Par courrier électronique du 20 avril 2023, l’agent en charge du dossier de Monsieur … demanda au service de police judiciaire, section …, de la police grand-ducale d’organiser l’éloignement de celui-ci vers la Grèce.

2 En date du 4 mai 2023, le service de police judiciaire, section …, de la police grand-

ducale fit parvenir au ministre un plan de vol prévoyant l’éloignement de Monsieur … vers la Grèce pour le 1er juin 2023.

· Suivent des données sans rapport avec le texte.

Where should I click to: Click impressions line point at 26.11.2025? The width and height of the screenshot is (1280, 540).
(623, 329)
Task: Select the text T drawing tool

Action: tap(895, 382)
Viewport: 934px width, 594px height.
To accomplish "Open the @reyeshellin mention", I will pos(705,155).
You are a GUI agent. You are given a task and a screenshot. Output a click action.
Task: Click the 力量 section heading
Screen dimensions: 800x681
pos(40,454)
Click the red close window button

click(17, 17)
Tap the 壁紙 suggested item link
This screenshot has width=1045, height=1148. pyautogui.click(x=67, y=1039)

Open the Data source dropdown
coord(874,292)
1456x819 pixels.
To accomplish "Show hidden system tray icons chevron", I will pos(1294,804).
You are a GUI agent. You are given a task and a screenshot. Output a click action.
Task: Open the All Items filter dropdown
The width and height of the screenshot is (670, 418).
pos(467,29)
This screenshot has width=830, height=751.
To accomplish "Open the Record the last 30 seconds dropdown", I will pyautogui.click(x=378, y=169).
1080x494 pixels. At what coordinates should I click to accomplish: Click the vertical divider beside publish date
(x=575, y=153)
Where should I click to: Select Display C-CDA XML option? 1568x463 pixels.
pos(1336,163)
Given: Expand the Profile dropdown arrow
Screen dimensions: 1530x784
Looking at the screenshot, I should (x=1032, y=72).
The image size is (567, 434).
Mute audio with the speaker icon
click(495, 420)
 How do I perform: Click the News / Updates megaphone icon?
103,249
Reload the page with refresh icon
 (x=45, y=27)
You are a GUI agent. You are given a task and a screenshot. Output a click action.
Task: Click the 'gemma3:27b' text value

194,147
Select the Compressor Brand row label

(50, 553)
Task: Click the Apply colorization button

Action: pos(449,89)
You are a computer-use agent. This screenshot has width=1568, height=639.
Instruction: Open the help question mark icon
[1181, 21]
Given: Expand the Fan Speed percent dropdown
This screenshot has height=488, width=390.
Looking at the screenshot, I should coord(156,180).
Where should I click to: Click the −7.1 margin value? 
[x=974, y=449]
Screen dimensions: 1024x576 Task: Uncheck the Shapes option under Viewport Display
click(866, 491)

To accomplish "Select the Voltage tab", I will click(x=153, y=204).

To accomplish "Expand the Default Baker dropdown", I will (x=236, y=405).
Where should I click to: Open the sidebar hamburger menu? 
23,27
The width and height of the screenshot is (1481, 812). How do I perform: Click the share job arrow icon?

Par arrêté du 11 mai 2023, notifié à l’intéressé en date du 12 mai 2023, le ministre prorogea la mesure de placement de Monsieur … pour une durée d’un mois avec effet au 14 mai 2023, ledit arrêté étant fondé sur les motifs et les considérations suivants :

« […] Vu les articles 111 et 120 à 123 de la loi modifiée du 29 août 2008 sur la libre circulation des personnes et l'immigration ;

Vu la loi modifiée du 28 mai 2009 concernant le Centre de rétention ;

Vu mon arrêté du 14 avril 2023, notifié le même jour, décidant de soumettre l'intéressé à une mesure de placement ;

Considérant que les motifs à la base de la mesure de placement du 14 avril 2023 subsistent dans le chef de l'intéressé ;

Considérant que toutes les diligences en vue de l'éloignement de l'intéressé ont été entreprises auprès des autorités compétentes ;

Considérant que l'éloignement de l'intéressé est prévu le 1er juin 2023 ;

Considérant qu'il y a lieu de maintenir la mesure de placement afin de garantir l'exécution de la mesure de l'éloignement ; […] ».

Par requête déposée au greffe du tribunal administratif en date du 15 mai 2023, Monsieur … a fait introduire un recours en réformation, sinon en annulation de la décision de placement en rétention du 14 avril 2023, recours dont il s’est désisté, tel qu’acté suivant un jugement du tribunal administratif du 22 mai 2023, inscrit sous le numéro 48932 du rôle.

Par requête déposée au greffe du tribunal administratif en date du 23 mai 2023, Monsieur … a fait introduire un recours en réformation, sinon en annulation contre la décision précitée du 11 mai 2023 prorogeant son placement en rétention.

Etant donné que l’article 123, paragraphe (1), de la loi du 29 août 2008 institue un recours de pleine juridiction contre une décision de rétention administrative, le tribunal est compétent pour connaître du recours principal en réformation, lequel est encore recevable pour avoir été introduit dans les formes et délai de la loi.

Il n’y a dès lors pas lieu de statuer sur le recours subsidiaire en annulation.

A l’appui de son recours, le demandeur rappelle, tout d’abord, les faits et rétroactes à la base de la décision déférée, en faisant valoir qu’il serait ressortissant marocain, bénéficiant de la protection internationale en Grèce et que les autorités grecques lui auraient remis un passeport ainsi qu’une carte d’identité. Il serait dès lors régulièrement entré sur le territoire européen. Il précise résider au Luxembourg avec sa compagne, Madame …, depuis trois ans et demi et sollicite un « placement à résidence » au domicile de celle-ci.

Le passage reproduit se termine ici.